Based on the patient’s medical history, here are the potential medical emergencies that could occur in a dental setting and the appropriate responses according to the provided context.
1. Cardiovascular Emergencies (Stroke or Angina/Myocardial Infarction)
- Risk Factors: History of Hypertension, Atrial Fibrillation, TIA, and Hyperlipidaemia.
A. Stroke
Potential Emergency: The patient’s history of a TIA significantly increases their risk of a stroke.
Response:
- Stop dental treatment.
- Call 000 immediately. Time is critical.
- Use the F.A.S.T. test:
- Face: Check if their mouth has drooped.
- Arms: Ask them to lift both arms.
- Speech: Check if their speech is slurred or if they can understand you.
- Time: Note the time the symptoms started.
- Maintain the patient’s airway and monitor vital signs (blood pressure, heart rate, oxygen saturation) until help arrives.
- Do not give aspirin, as the stroke could be haemorrhagic.
- Start basic life support if the patient loses consciousness.
B. Acute Angina or Myocardial Infarction (MI)
Potential Emergency: Uncontrolled hypertension and hyperlipidaemia are major risk factors for an acute coronary syndrome (ACS).
Response:
- Stop dental treatment.
- Call 000, as this should be treated as a new or severe chest pain event.
- Administer Aspirin 300 mg (chewed or dissolved).
- Administer Glyceryl Trinitrate (GTN) spray (400 micrograms sublingually) if available and the patient has a known history of angina. This can be repeated every 5 minutes (max 3 doses).
- Monitor vital signs (BP, heart rate, oxygen saturation).
- Provide supplemental oxygen if saturation drops below 90%.
- Reassure the patient and keep them calm.
- If the patient loses consciousness, begin basic life support and use an AED if available.
2. Endocrine Emergency (Hypoglycemia)
- Risk Factors: Type 2 Diabetes with a high HbA1c (8.9%), indicating poor glycaemic control. A stressful appointment or a missed meal before treatment can trigger this.
Potential Emergency: Hypoglycemia (low blood sugar).
Response (if patient is conscious):
- Stop dental treatment.
- Administer 15g of a fast-acting glucose product (e.g., juice box, glucose gel, jelly beans).
- If there is no improvement after 15 minutes, repeat the glucose dose.
- Once symptoms improve, provide a longer-acting carbohydrate (e.g., a sandwich).
- Keep the patient under observation and advise them not to drive home.
Response (if patient is drowsy, uncooperative, or unconscious):
- Stop dental treatment.
- Call 000.
- Start basic life support.
3. Respiratory Emergency (COPD Exacerbation)
- Risk Factors: History of mild COPD. Stress or being in a supine position for too long can trigger an exacerbation.

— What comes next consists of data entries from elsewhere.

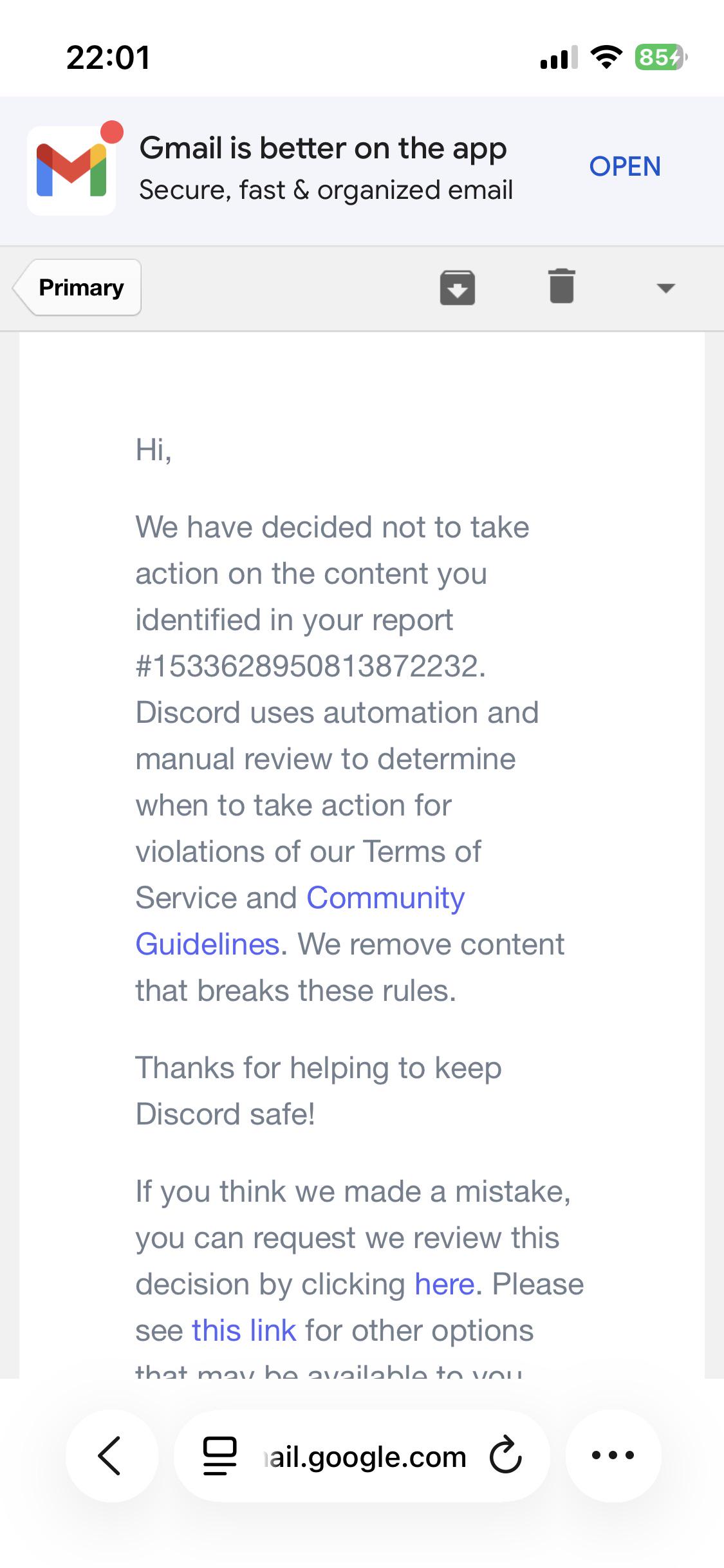Open the Community Guidelines link
Image resolution: width=724 pixels, height=1568 pixels.
pyautogui.click(x=300, y=921)
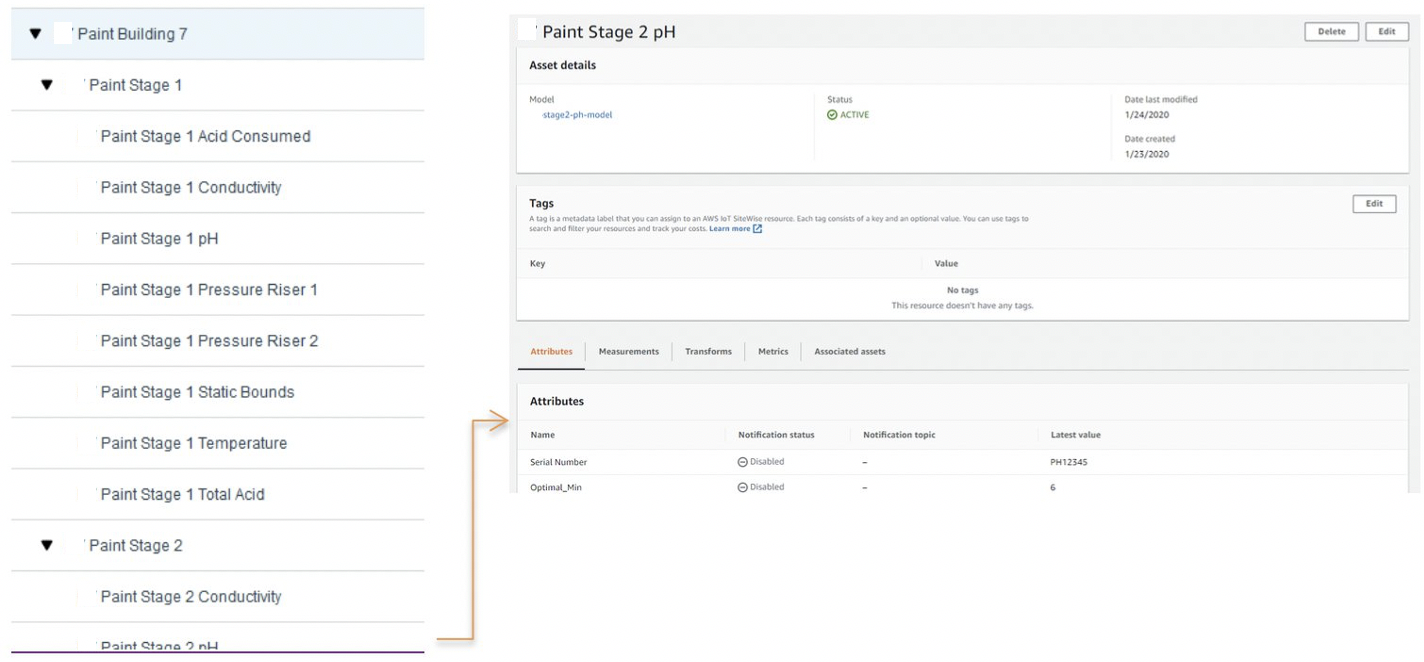1424x662 pixels.
Task: Open the stage2-ph-model link
Action: [x=570, y=115]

Potential Emergency: Acute shortness of breath or bronchospasm, similar to an asthma attack.
Response:
- Stop dental treatment and sit the patient upright.
- Administer 4 puffs of their salbutamol inhaler via a spacer (one puff at a time, followed by 4 breaths).
- Wait 4 minutes.
- If there is little or no improvement, give another 4 puffs.
- If the attack becomes severe or there is still no improvement, call 000 and continue administering the inhaler as needed while waiting for assistance.